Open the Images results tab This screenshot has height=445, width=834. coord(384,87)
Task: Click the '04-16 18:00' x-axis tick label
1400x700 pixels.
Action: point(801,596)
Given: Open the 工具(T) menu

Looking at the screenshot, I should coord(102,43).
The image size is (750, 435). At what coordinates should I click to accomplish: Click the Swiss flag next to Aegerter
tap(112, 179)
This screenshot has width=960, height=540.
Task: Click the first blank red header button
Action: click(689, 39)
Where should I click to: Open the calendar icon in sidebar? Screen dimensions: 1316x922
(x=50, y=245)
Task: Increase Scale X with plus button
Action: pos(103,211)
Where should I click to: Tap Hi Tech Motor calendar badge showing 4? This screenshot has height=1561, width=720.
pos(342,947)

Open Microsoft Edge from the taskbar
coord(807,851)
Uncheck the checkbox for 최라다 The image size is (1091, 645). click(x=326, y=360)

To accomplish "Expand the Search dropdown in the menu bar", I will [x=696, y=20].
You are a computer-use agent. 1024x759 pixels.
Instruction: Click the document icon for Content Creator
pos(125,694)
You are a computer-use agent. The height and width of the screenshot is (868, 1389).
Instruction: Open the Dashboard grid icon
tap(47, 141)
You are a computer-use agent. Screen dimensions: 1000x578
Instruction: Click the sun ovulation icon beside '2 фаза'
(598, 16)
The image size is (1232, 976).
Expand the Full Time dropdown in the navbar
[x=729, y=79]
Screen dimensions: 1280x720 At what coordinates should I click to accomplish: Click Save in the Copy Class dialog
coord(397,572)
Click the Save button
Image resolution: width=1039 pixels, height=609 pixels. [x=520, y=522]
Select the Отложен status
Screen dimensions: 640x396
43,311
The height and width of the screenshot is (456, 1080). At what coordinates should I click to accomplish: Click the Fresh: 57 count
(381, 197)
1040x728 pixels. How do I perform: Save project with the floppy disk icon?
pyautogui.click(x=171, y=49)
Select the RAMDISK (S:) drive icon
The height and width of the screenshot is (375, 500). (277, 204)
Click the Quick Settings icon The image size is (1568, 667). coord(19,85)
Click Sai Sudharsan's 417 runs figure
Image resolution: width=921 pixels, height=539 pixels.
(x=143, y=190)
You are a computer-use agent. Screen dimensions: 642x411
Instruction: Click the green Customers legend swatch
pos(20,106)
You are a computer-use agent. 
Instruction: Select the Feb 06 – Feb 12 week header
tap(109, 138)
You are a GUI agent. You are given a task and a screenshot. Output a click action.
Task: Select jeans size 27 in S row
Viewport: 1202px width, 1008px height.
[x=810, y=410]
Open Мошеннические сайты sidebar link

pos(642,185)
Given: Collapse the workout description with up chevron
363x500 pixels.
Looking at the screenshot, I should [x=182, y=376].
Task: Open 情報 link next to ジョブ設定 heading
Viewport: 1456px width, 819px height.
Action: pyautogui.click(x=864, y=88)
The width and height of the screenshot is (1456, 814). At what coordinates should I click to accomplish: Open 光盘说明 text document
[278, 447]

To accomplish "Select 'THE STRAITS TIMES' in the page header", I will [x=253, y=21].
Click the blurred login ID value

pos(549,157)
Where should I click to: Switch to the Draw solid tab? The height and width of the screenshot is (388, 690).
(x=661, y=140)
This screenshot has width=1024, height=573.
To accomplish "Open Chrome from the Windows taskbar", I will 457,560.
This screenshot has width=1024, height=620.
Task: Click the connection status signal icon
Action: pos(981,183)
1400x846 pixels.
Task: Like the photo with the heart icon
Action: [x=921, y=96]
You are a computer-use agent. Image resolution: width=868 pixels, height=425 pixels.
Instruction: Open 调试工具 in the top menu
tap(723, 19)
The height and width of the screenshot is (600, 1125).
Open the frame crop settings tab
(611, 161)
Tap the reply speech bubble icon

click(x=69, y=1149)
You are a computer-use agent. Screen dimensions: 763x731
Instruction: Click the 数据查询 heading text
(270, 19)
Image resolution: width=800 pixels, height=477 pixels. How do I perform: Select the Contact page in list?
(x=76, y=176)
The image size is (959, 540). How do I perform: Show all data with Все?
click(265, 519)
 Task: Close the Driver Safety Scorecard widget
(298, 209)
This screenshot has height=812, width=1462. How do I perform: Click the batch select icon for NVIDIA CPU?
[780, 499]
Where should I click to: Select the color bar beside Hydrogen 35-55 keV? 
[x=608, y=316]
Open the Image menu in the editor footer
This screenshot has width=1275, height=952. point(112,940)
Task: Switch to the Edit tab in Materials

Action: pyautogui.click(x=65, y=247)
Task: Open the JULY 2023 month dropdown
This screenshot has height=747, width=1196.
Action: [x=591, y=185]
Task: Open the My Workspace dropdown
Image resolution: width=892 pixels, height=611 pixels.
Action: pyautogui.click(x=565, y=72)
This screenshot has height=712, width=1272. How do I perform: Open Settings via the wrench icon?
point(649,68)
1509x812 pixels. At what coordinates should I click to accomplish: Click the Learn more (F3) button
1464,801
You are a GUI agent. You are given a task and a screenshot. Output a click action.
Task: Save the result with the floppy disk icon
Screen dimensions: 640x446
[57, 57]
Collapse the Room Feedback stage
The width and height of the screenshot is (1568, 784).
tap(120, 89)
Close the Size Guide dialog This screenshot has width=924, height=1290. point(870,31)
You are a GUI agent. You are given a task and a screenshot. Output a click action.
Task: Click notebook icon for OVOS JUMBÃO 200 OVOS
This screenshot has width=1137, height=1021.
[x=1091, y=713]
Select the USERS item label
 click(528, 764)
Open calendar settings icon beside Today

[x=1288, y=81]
───
WHAT TO WORK ON >>
Every entry needs to be retyped exactly.

FINISHED EXERCISE >>
Open the Images results tab This screenshot has height=445, width=834. coord(384,87)
Task: Click the '04-16 18:00' x-axis tick label
1400x700 pixels.
Action: point(801,596)
Given: Open the 工具(T) menu

Looking at the screenshot, I should coord(102,43).
The image size is (750, 435). At what coordinates should I click to accomplish: Click the Swiss flag next to Aegerter
tap(112, 179)
This screenshot has width=960, height=540.
Task: Click the first blank red header button
Action: click(689, 39)
Where should I click to: Open the calendar icon in sidebar? Screen dimensions: 1316x922
(x=50, y=245)
Task: Increase Scale X with plus button
Action: pos(103,211)
Where should I click to: Tap Hi Tech Motor calendar badge showing 4? This screenshot has height=1561, width=720.
pos(342,947)

Open Microsoft Edge from the taskbar
coord(807,851)
Uncheck the checkbox for 최라다 The image size is (1091, 645). click(x=326, y=360)

To accomplish "Expand the Search dropdown in the menu bar", I will [x=696, y=20].
You are a computer-use agent. 1024x759 pixels.
Instruction: Click the document icon for Content Creator
pos(125,694)
You are a computer-use agent. The height and width of the screenshot is (868, 1389).
Instruction: Open the Dashboard grid icon
tap(47, 141)
You are a computer-use agent. Screen dimensions: 1000x578
Instruction: Click the sun ovulation icon beside '2 фаза'
(598, 16)
The image size is (1232, 976).
Expand the Full Time dropdown in the navbar
[x=729, y=79]
Screen dimensions: 1280x720 At what coordinates should I click to accomplish: Click Save in the Copy Class dialog
coord(397,572)
Click the Save button
Image resolution: width=1039 pixels, height=609 pixels. [x=520, y=522]
Select the Отложен status
Screen dimensions: 640x396
43,311
The height and width of the screenshot is (456, 1080). At what coordinates should I click to accomplish: Click the Fresh: 57 count
(381, 197)
1040x728 pixels. How do I perform: Save project with the floppy disk icon?
pyautogui.click(x=171, y=49)
Select the RAMDISK (S:) drive icon
The height and width of the screenshot is (375, 500). (277, 204)
Click the Quick Settings icon The image size is (1568, 667). coord(19,85)
Click Sai Sudharsan's 417 runs figure
Image resolution: width=921 pixels, height=539 pixels.
(x=143, y=190)
You are a computer-use agent. Screen dimensions: 642x411
Instruction: Click the green Customers legend swatch
pos(20,106)
You are a computer-use agent. 
Instruction: Select the Feb 06 – Feb 12 week header
tap(109, 138)
You are a GUI agent. You are given a task and a screenshot. Output a click action.
Task: Select jeans size 27 in S row
Viewport: 1202px width, 1008px height.
[x=810, y=410]
Open Мошеннические сайты sidebar link

pos(642,185)
Given: Collapse the workout description with up chevron
363x500 pixels.
Looking at the screenshot, I should [x=182, y=376].
Task: Open 情報 link next to ジョブ設定 heading
Viewport: 1456px width, 819px height.
Action: pyautogui.click(x=864, y=88)
The width and height of the screenshot is (1456, 814). At what coordinates should I click to accomplish: Open 光盘说明 text document
[278, 447]

To accomplish "Select 'THE STRAITS TIMES' in the page header", I will [x=253, y=21].
Click the blurred login ID value

pos(549,157)
Where should I click to: Switch to the Draw solid tab? The height and width of the screenshot is (388, 690).
(x=661, y=140)
This screenshot has width=1024, height=573.
To accomplish "Open Chrome from the Windows taskbar", I will 457,560.
This screenshot has width=1024, height=620.
Task: Click the connection status signal icon
Action: pos(981,183)
1400x846 pixels.
Task: Like the photo with the heart icon
Action: [x=921, y=96]
You are a computer-use agent. Image resolution: width=868 pixels, height=425 pixels.
Instruction: Open 调试工具 in the top menu
tap(723, 19)
The height and width of the screenshot is (600, 1125).
Open the frame crop settings tab
(611, 161)
Tap the reply speech bubble icon

click(x=69, y=1149)
You are a computer-use agent. Screen dimensions: 763x731
Instruction: Click the 数据查询 heading text
(270, 19)
Image resolution: width=800 pixels, height=477 pixels. How do I perform: Select the Contact page in list?
(x=76, y=176)
The image size is (959, 540). How do I perform: Show all data with Все?
click(265, 519)
 Task: Close the Driver Safety Scorecard widget
(298, 209)
This screenshot has height=812, width=1462. How do I perform: Click the batch select icon for NVIDIA CPU?
[780, 499]
Where should I click to: Select the color bar beside Hydrogen 35-55 keV? 
[x=608, y=316]
Open the Image menu in the editor footer
This screenshot has width=1275, height=952. point(112,940)
Task: Switch to the Edit tab in Materials

Action: pyautogui.click(x=65, y=247)
Task: Open the JULY 2023 month dropdown
This screenshot has height=747, width=1196.
Action: [x=591, y=185]
Task: Open the My Workspace dropdown
Image resolution: width=892 pixels, height=611 pixels.
Action: pyautogui.click(x=565, y=72)
This screenshot has height=712, width=1272. How do I perform: Open Settings via the wrench icon?
point(649,68)
1509x812 pixels. At what coordinates should I click to accomplish: Click the Learn more (F3) button
1464,801
You are a GUI agent. You are given a task and a screenshot. Output a click action.
Task: Save the result with the floppy disk icon
Screen dimensions: 640x446
[57, 57]
Collapse the Room Feedback stage
The width and height of the screenshot is (1568, 784).
tap(120, 89)
Close the Size Guide dialog This screenshot has width=924, height=1290. point(870,31)
You are a GUI agent. You are given a task and a screenshot. Output a click action.
Task: Click notebook icon for OVOS JUMBÃO 200 OVOS
This screenshot has width=1137, height=1021.
[x=1091, y=713]
Select the USERS item label
 click(528, 764)
Open calendar settings icon beside Today

[x=1288, y=81]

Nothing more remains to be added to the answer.